> **Provided passage**:
◇ ◇ ◇ ◇
Equivalently, this tester returns :data:`True` only if that callable is
either:
* A closure, which by definition is nested inside another callable.
* A method, which by definition is nested inside its class.
* A **nested non-closure function** (i.e., a closure-like function that does
*not* reference local attributes of the parent callable enclosing that
function and is thus technically *not* a closure): e.g.,
.. code-block:: python
def muh_parent_callable(): # <-- parent callable
def muh_nested_callable(): pass # <-- nested non-closure function
return muh_nested_callable
Parameters
----------
func : Callable
Callable to be inspected.
Returns
-------
bool
:data:`True` only if this callable is nested.
'''
# Return true only if either...
return (
# That callable is a closure (in which case that closure is necessarily
# nested inside another callable) *OR*...
#
# Note that this tester intentionally tests for whether that callable is
# a closure first, as doing so efficiently reduces to a constant-time
# attribute test -- whereas the following test for non-closure nested
# callables inefficiently requires a linear-time string search.
◇ ◇ ◇ ◇
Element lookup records
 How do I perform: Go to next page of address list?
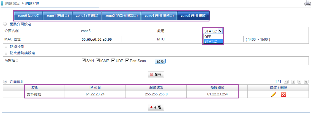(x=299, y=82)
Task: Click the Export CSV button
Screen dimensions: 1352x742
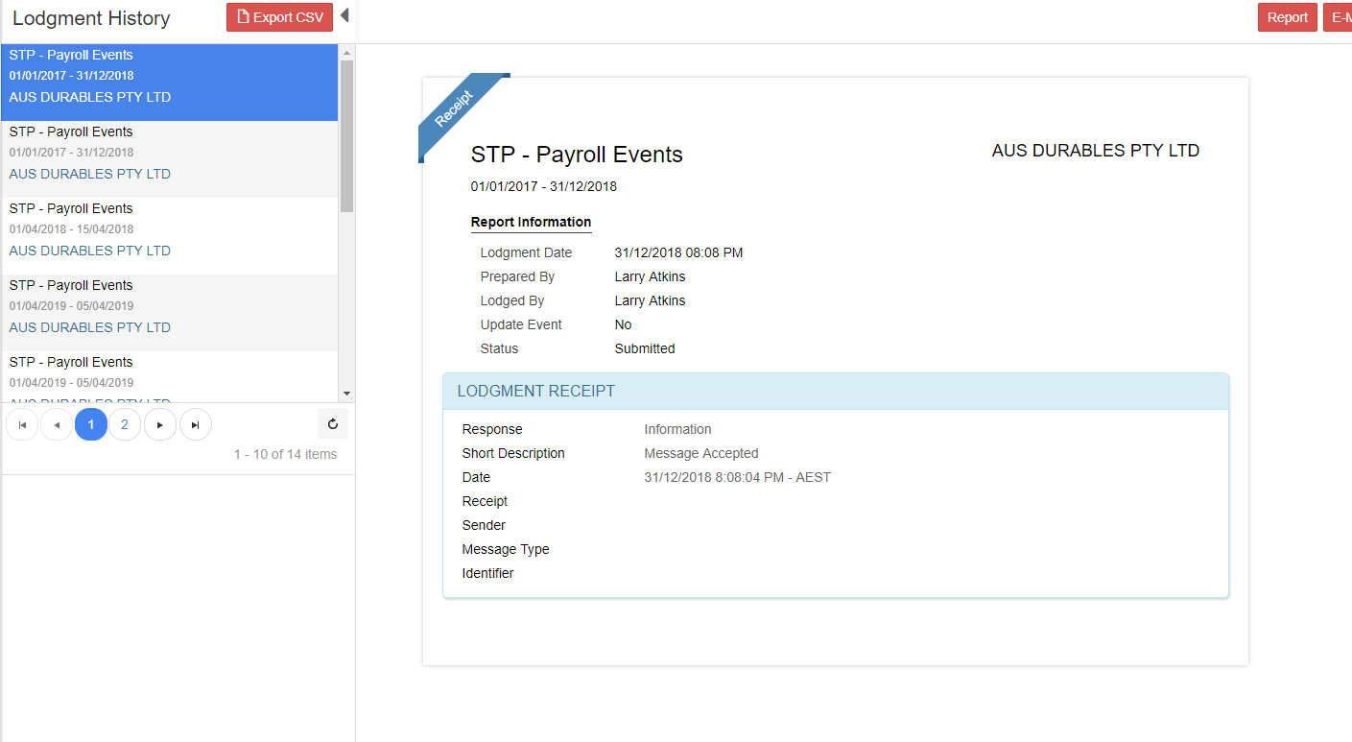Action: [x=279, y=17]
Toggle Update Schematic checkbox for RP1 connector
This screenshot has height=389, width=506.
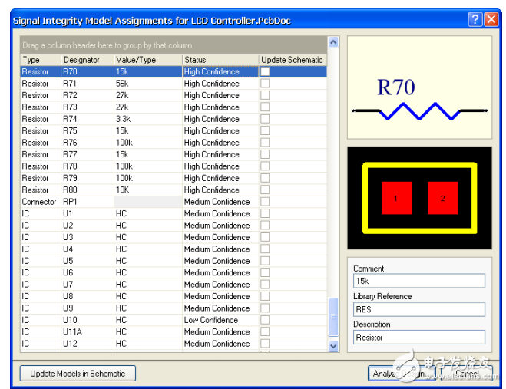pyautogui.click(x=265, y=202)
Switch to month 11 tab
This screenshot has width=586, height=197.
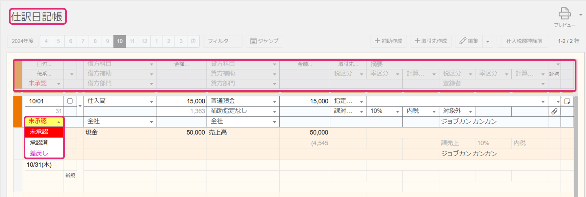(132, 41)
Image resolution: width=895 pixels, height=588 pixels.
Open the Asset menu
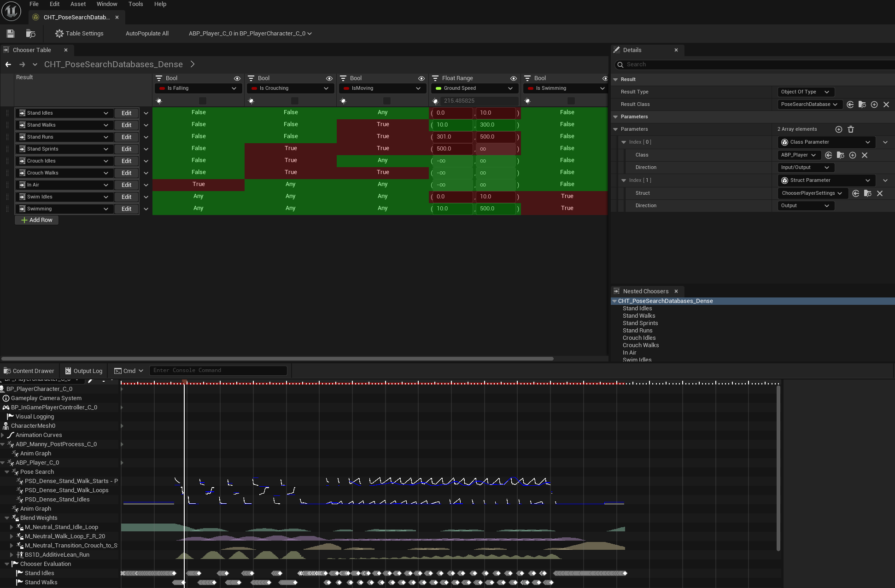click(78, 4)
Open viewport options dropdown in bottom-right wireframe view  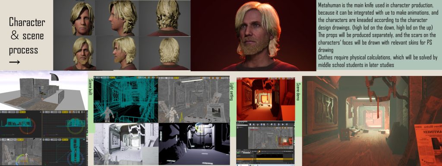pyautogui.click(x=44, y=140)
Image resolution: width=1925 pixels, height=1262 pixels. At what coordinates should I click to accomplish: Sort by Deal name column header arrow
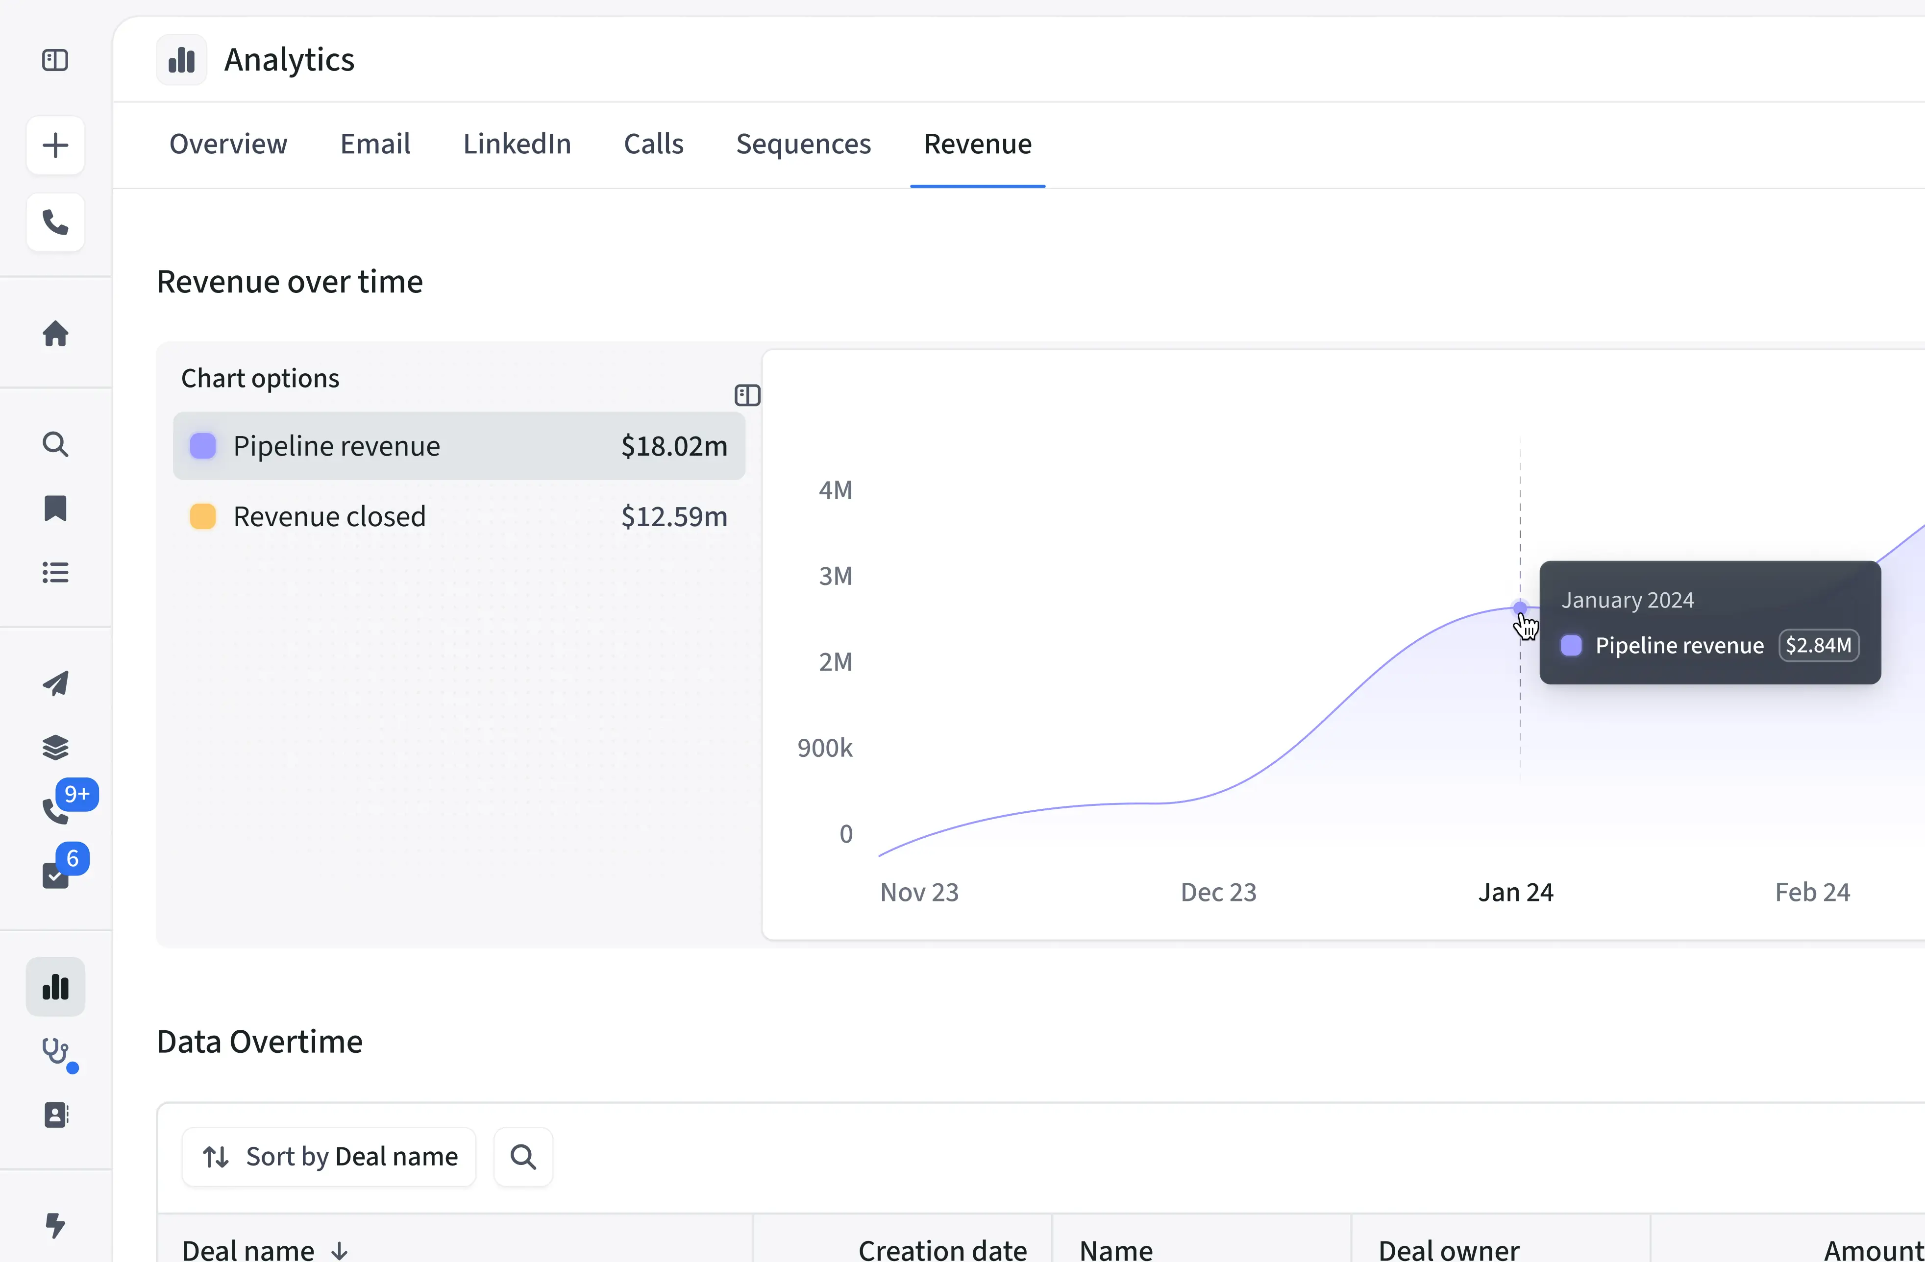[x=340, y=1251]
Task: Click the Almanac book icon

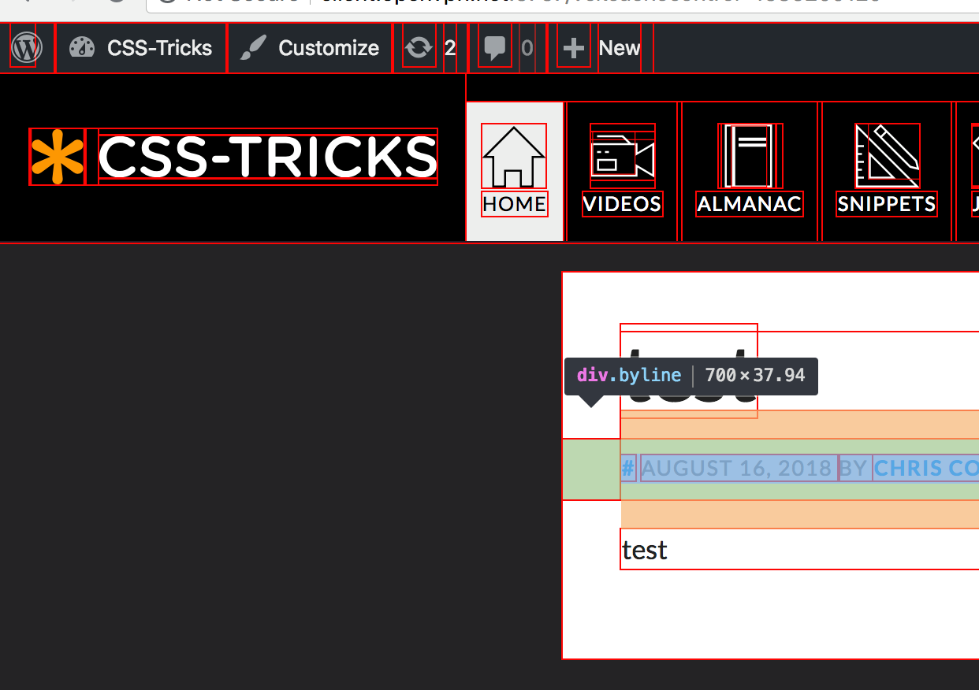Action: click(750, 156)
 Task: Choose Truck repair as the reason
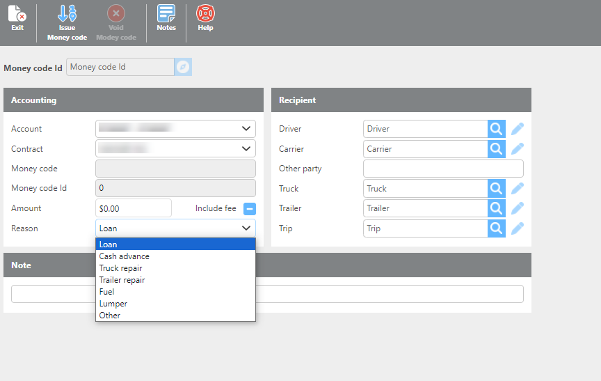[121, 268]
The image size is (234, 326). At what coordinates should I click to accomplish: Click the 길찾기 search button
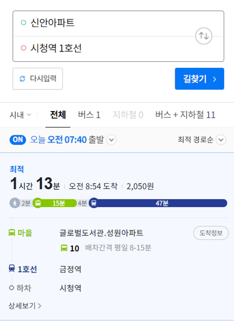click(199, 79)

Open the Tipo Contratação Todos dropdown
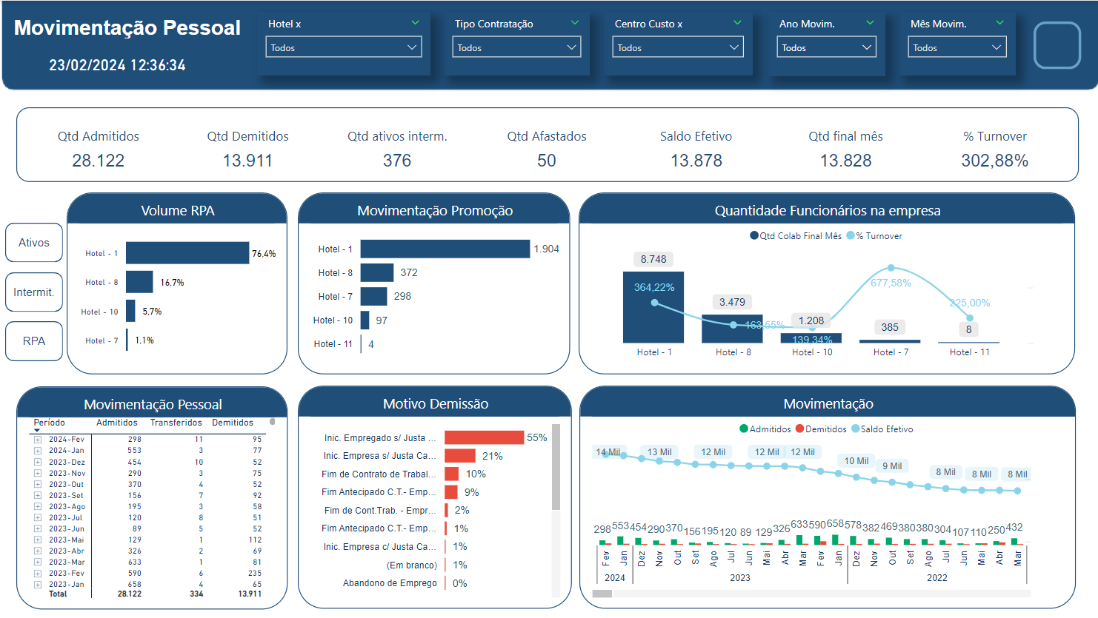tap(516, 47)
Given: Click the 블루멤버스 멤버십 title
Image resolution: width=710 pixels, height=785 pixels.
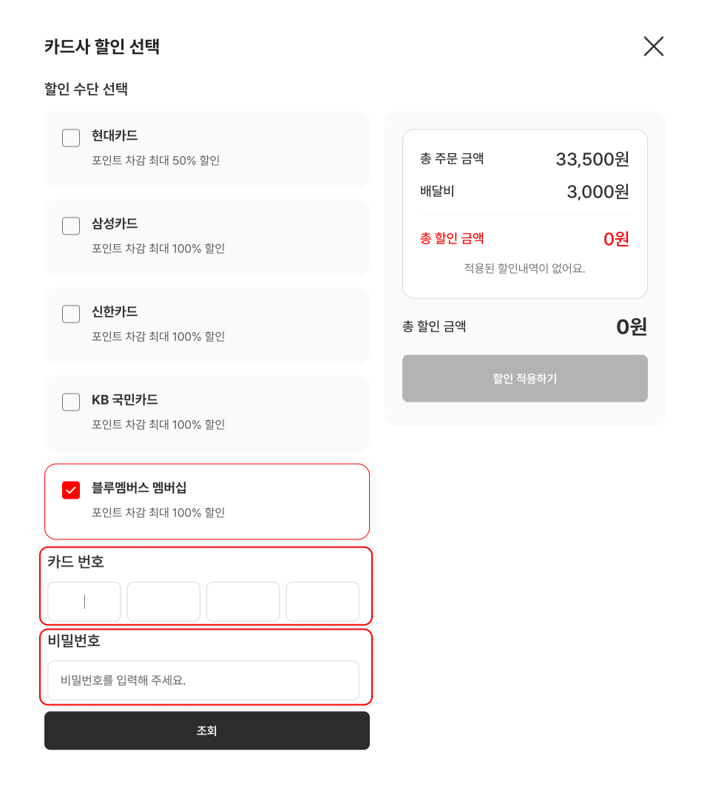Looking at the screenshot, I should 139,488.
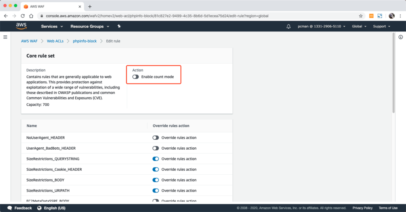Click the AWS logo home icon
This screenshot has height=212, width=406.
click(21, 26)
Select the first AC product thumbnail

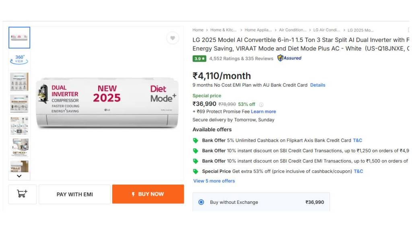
◇ ◇ ◇ ◇
> **Things to do**:
**1)** In the nested-callable tester code, rewrite the paragraph beginning "Note that this tester intentionally tests" as a short bulleted list that keeps its main facts.
**2)** Summarize the nested-callable tester code in exactly two sentences.
**3)** Quote the stretch of the nested-callable tester code from "Equivalently, this tester" through "inside its class.".

> **Outputs by task**:
**1)**
- The tester deliberately checks first whether the callable is a closure.
- That check is efficient because it reduces to a constant-time attribute test.
- The later check for non-closure nested callables is inefficient because it requires a linear-time string search.

**2)** The tester takes a callable and returns True only if that callable is nested, meaning it is a closure, a method, or a nested non-closure function that does not reference local attributes of its enclosing parent callable. It checks for a closure first because that reduces to a constant-time attribute test, while the check for non-closure nested callables needs a linear-time string search.

**3)**
Equivalently, this tester returns :data:`True` only if that callable is
either:
* A closure, which by definition is nested inside another callable.
* A method, which by definition is nested inside its class.